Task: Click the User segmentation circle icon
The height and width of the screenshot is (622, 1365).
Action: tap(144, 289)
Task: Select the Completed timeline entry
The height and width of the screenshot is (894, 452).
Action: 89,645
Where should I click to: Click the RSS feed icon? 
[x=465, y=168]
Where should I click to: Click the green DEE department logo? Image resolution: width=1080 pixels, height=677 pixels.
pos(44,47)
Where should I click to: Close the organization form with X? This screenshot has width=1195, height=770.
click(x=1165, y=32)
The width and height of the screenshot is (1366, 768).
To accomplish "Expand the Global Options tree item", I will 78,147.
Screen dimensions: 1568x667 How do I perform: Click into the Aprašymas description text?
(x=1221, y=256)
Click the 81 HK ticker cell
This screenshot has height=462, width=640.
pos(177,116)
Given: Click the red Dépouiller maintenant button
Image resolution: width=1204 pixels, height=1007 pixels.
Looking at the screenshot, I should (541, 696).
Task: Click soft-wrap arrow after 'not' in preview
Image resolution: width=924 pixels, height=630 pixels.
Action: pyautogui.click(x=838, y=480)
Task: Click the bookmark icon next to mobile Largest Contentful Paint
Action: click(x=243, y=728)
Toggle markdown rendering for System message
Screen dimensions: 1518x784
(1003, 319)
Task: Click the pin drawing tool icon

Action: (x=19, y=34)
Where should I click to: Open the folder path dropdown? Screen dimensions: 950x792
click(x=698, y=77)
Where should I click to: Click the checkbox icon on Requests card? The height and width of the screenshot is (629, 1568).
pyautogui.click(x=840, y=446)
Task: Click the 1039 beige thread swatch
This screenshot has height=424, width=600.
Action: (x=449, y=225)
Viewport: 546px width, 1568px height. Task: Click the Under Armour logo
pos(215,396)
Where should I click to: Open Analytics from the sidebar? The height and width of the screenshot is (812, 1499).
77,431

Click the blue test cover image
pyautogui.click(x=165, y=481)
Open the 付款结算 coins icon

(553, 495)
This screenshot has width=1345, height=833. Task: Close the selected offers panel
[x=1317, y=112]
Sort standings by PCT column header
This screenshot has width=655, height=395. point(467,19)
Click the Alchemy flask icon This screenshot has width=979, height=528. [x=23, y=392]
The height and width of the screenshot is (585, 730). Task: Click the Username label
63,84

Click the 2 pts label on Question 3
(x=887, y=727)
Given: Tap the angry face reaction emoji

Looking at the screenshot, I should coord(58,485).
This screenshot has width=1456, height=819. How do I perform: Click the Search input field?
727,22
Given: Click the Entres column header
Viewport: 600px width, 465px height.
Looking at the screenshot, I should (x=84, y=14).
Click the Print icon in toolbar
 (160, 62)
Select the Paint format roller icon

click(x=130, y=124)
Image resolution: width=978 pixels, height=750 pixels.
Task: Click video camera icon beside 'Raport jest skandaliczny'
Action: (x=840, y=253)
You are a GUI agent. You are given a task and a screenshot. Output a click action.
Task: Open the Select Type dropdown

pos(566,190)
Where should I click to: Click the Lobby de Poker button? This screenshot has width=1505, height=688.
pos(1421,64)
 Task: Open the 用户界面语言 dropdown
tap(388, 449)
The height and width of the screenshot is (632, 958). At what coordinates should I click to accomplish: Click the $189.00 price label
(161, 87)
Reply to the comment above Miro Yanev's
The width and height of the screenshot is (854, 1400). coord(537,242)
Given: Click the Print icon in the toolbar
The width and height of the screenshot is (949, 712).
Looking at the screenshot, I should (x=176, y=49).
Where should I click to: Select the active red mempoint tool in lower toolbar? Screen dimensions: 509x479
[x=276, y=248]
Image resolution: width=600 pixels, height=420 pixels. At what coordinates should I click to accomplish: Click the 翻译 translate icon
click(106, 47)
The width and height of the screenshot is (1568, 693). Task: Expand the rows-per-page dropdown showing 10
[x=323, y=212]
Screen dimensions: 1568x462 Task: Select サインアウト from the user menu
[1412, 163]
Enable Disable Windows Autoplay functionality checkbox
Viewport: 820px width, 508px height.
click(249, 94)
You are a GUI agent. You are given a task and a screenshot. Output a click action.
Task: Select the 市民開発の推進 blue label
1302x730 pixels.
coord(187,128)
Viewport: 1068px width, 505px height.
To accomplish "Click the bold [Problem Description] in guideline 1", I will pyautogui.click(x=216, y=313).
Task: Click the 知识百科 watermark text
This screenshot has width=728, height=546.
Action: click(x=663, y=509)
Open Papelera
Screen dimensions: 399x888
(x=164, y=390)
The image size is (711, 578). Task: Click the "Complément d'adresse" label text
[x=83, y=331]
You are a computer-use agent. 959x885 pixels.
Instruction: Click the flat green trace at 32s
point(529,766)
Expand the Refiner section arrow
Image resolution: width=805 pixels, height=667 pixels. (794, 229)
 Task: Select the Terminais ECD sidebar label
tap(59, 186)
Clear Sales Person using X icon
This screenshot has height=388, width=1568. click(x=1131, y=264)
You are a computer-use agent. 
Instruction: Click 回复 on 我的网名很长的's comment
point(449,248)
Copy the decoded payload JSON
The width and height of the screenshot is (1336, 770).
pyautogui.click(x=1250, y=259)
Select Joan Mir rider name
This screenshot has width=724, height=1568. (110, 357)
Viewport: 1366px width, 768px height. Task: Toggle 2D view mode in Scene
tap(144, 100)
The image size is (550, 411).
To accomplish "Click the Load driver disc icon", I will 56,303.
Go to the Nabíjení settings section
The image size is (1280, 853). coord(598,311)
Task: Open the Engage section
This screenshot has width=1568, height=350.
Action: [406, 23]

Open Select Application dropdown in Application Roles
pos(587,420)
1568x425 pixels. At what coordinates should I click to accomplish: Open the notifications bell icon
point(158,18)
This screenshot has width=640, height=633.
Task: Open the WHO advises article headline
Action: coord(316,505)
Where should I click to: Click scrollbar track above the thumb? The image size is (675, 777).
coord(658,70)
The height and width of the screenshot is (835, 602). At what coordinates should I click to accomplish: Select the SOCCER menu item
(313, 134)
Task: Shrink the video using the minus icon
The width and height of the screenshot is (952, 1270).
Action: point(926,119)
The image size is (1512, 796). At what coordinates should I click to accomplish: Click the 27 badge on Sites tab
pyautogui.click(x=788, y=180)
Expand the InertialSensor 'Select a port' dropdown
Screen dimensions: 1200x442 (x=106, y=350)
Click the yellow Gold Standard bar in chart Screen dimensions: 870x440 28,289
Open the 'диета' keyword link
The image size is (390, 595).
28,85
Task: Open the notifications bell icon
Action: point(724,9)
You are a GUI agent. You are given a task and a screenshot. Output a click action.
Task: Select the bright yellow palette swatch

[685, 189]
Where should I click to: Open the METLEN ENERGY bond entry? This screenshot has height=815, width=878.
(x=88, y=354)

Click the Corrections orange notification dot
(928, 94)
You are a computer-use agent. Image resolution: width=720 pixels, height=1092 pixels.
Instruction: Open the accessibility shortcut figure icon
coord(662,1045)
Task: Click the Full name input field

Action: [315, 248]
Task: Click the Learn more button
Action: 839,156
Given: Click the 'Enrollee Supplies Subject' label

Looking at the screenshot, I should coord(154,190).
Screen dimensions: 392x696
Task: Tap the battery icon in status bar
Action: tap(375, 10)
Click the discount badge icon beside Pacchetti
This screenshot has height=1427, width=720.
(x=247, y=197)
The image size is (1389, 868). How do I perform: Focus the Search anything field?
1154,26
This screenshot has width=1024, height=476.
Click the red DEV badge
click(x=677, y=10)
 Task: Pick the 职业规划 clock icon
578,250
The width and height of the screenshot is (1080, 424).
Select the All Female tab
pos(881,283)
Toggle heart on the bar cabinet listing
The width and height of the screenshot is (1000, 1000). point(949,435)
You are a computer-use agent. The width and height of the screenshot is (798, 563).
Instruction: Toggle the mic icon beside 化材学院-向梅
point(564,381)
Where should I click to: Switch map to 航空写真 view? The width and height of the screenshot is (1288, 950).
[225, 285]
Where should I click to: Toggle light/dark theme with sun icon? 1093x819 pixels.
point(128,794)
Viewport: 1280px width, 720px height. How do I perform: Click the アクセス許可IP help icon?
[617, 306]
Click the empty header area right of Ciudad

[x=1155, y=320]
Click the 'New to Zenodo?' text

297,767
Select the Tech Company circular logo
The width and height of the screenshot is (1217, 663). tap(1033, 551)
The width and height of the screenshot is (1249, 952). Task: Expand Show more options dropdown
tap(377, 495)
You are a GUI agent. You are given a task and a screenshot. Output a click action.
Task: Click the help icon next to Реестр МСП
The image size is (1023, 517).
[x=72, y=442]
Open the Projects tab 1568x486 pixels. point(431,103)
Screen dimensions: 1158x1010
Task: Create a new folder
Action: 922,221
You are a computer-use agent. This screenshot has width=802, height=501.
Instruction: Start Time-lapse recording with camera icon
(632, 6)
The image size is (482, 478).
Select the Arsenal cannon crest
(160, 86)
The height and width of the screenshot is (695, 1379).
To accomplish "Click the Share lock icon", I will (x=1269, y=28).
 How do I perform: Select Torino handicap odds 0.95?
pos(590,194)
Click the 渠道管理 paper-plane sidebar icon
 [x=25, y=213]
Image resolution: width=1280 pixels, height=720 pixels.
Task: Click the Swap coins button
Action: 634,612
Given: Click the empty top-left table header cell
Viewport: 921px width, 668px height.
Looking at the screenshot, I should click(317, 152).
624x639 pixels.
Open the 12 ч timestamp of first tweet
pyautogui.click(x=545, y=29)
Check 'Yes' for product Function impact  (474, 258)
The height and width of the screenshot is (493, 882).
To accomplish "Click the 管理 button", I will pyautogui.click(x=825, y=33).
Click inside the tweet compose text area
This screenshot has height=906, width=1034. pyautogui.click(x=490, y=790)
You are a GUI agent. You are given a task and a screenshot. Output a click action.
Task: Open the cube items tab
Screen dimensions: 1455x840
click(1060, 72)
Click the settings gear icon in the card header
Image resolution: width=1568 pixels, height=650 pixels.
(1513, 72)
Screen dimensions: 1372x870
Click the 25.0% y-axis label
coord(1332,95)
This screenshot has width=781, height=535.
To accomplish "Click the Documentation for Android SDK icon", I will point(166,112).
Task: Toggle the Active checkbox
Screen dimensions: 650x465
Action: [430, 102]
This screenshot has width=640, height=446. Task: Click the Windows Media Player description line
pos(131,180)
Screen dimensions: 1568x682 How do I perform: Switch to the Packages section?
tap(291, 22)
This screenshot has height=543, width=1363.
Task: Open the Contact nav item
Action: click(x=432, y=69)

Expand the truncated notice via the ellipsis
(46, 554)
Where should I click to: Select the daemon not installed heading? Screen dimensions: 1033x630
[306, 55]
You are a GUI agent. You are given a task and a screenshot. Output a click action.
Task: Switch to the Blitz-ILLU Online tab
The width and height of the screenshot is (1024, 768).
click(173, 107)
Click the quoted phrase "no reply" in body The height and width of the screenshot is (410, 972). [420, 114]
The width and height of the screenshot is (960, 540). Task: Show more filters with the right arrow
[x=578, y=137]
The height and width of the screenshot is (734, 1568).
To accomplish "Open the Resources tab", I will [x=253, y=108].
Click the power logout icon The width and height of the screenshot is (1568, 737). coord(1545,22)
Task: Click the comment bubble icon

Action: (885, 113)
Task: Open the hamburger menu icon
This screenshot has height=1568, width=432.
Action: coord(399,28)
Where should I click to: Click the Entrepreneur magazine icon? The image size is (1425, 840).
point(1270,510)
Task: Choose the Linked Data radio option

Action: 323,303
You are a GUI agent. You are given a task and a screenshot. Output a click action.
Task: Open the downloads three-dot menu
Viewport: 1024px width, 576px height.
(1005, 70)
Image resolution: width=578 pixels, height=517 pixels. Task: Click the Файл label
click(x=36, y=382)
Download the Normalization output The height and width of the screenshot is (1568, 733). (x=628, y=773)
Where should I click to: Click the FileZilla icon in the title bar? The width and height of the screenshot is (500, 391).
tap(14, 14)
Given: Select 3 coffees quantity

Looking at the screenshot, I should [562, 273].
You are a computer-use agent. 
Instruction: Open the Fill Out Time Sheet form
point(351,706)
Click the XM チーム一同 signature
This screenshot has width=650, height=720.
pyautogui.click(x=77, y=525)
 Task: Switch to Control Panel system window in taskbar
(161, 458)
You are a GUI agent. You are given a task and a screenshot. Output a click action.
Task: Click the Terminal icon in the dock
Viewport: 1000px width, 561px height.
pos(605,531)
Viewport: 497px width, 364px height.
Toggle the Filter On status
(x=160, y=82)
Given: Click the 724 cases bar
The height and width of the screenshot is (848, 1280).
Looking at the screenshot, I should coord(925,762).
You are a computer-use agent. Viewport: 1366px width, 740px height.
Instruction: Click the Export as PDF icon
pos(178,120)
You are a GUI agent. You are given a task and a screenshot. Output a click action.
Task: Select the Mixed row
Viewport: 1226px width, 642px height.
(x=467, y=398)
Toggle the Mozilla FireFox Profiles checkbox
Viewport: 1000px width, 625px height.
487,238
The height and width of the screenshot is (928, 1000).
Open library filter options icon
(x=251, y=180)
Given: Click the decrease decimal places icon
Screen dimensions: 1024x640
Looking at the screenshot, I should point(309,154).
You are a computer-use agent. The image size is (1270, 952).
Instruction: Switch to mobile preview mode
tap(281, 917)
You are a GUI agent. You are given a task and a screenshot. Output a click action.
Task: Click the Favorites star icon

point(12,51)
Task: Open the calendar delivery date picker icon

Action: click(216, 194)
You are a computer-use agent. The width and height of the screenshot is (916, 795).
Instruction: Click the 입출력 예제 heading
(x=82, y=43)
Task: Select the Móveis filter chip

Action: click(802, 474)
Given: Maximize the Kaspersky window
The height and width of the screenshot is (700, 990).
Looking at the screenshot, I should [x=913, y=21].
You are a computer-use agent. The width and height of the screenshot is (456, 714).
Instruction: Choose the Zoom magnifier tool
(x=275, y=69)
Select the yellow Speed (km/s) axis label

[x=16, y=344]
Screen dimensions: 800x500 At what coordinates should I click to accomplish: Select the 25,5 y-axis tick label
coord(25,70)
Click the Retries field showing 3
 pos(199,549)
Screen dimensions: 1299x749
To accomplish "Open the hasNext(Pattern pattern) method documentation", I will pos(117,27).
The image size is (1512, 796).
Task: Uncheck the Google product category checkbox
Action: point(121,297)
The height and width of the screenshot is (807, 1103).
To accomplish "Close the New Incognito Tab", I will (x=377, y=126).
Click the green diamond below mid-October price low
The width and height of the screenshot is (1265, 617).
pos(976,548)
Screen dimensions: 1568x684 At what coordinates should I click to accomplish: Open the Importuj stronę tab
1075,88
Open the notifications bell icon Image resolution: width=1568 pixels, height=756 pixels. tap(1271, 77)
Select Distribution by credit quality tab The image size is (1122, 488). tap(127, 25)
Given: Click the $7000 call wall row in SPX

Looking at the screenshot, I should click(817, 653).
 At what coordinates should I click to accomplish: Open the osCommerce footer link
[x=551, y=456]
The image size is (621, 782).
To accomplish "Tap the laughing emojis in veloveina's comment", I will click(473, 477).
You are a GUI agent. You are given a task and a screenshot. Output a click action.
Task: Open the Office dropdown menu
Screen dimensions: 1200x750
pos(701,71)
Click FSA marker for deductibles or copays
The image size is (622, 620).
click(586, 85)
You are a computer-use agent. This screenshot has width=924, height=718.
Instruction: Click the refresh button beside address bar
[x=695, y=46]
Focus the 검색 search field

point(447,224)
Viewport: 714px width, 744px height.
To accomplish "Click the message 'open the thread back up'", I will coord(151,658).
•••
▶ TASK OBJECTIVE:
For every line above that includes the word "thread", return the line.

▶ ANSWER TO THIS EXERCISE:
Task: Click the 1039 beige thread swatch
To accomplish "Click the message 'open the thread back up'", I will coord(151,658).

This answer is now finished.